> [DATASET EXCERPTS]:
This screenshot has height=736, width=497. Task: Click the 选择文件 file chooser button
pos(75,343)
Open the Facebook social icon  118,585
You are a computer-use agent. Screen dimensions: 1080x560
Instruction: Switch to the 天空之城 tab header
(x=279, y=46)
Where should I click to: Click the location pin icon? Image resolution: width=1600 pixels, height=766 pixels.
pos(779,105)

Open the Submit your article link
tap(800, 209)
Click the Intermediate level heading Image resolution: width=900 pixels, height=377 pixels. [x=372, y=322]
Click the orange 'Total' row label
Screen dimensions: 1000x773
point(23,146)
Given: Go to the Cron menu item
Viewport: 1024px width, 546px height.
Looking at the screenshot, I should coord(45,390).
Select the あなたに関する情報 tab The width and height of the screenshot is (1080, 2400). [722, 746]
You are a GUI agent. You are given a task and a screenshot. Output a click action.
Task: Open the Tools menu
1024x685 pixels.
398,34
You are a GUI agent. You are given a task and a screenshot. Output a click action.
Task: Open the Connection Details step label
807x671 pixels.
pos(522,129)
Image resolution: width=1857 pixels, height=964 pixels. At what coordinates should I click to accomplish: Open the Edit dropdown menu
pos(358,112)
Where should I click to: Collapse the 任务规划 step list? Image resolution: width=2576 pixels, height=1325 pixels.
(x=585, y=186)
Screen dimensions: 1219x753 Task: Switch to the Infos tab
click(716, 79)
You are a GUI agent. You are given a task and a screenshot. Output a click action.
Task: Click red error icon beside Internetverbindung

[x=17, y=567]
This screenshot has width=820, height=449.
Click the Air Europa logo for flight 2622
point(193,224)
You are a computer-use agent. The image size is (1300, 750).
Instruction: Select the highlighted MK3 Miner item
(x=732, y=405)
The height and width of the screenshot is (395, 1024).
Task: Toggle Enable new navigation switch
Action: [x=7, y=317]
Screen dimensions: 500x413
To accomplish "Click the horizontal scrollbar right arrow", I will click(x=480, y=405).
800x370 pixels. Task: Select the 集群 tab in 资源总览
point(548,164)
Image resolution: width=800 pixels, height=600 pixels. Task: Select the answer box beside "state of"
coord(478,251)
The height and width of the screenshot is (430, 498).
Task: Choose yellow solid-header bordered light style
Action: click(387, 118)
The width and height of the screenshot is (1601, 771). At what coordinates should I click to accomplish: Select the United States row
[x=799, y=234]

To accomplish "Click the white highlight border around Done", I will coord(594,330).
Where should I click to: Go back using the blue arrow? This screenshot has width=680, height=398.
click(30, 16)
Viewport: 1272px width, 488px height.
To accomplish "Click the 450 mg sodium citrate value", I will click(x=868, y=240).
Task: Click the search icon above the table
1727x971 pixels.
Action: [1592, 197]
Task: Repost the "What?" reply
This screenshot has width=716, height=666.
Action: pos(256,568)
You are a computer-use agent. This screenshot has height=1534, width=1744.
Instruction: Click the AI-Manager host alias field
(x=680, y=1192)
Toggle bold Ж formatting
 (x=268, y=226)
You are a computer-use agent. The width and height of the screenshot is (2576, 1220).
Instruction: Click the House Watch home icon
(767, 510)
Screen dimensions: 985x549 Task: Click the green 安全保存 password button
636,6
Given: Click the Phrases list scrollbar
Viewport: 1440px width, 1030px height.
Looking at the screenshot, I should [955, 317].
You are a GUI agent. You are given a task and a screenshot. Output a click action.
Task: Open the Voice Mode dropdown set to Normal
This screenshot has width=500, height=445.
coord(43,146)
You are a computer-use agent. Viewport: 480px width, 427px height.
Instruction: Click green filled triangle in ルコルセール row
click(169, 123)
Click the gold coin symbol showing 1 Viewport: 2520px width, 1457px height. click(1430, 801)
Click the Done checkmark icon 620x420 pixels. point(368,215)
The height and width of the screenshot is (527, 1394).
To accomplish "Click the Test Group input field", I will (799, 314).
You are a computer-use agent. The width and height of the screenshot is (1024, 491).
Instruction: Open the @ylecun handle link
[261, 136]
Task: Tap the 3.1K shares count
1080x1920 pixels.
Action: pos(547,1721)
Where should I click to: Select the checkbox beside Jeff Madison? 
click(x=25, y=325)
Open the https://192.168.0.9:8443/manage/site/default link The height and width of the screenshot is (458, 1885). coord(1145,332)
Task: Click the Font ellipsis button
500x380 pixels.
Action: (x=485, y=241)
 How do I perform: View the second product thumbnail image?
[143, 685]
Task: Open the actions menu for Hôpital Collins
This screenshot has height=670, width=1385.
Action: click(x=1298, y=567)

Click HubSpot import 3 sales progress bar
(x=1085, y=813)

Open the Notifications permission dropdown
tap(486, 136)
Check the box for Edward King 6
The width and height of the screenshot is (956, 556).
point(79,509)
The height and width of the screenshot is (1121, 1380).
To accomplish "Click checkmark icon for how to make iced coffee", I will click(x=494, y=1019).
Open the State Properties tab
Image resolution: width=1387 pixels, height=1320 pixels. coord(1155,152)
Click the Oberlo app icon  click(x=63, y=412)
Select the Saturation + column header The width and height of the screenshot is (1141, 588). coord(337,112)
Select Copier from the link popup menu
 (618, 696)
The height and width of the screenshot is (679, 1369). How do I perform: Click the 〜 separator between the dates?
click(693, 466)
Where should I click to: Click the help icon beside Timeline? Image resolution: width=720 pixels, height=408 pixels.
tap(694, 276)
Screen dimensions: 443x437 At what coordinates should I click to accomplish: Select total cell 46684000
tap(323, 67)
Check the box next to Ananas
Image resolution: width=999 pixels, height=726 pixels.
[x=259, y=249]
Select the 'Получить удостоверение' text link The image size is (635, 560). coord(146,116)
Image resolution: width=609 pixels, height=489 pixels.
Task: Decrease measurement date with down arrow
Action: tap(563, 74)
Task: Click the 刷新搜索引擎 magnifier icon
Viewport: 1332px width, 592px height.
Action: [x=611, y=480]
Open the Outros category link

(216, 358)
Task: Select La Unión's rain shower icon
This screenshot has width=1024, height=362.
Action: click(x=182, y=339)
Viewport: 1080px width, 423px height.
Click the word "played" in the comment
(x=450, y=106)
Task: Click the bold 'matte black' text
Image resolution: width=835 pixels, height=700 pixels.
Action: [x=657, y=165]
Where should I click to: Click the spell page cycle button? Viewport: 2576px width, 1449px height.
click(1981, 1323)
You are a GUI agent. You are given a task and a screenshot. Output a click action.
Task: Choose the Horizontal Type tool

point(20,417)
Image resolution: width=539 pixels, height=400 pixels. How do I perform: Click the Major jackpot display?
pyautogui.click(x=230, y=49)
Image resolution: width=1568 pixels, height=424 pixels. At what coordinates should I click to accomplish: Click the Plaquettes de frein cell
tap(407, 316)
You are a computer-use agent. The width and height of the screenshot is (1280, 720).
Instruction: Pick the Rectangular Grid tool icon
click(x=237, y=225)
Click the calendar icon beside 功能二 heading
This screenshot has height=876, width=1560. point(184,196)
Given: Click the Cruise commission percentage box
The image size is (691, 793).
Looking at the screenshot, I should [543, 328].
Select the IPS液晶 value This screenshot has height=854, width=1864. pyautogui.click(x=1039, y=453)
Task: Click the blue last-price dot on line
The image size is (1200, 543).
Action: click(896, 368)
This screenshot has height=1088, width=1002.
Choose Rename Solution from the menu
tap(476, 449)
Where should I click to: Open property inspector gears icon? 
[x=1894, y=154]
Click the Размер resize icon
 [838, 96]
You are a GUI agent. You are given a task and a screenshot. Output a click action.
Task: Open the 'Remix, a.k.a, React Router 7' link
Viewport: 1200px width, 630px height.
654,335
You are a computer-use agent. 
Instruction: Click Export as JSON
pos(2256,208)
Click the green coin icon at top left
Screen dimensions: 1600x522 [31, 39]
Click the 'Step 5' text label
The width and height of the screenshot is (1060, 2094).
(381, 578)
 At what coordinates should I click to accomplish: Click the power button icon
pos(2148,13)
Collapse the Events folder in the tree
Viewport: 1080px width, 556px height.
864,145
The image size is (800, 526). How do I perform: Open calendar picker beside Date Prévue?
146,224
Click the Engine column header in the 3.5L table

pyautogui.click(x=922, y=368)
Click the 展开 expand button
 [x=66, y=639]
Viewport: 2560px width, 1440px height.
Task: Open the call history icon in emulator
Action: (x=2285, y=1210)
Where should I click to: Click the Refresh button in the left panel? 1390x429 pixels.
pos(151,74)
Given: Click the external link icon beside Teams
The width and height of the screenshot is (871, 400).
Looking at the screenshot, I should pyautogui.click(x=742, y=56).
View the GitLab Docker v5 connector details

> [TASK DETAILS]: Give back the stretch of the data from the line containing "Open the Outros category link" through the line containing "This screenshot has height=876, width=1560.", both ends included, unchanged.

> [RESULT FOR THIS EXERCISE]:
Open the Outros category link

(216, 358)
Task: Select La Unión's rain shower icon
This screenshot has width=1024, height=362.
Action: click(x=182, y=339)
Viewport: 1080px width, 423px height.
Click the word "played" in the comment
(x=450, y=106)
Task: Click the bold 'matte black' text
Image resolution: width=835 pixels, height=700 pixels.
Action: [x=657, y=165]
Where should I click to: Click the spell page cycle button? Viewport: 2576px width, 1449px height.
click(1981, 1323)
You are a GUI agent. You are given a task and a screenshot. Output a click action.
Task: Choose the Horizontal Type tool

point(20,417)
Image resolution: width=539 pixels, height=400 pixels. How do I perform: Click the Major jackpot display?
pyautogui.click(x=230, y=49)
Image resolution: width=1568 pixels, height=424 pixels. At what coordinates should I click to accomplish: Click the Plaquettes de frein cell
tap(407, 316)
You are a computer-use agent. The width and height of the screenshot is (1280, 720).
Instruction: Pick the Rectangular Grid tool icon
click(x=237, y=225)
Click the calendar icon beside 功能二 heading
This screenshot has height=876, width=1560. point(184,196)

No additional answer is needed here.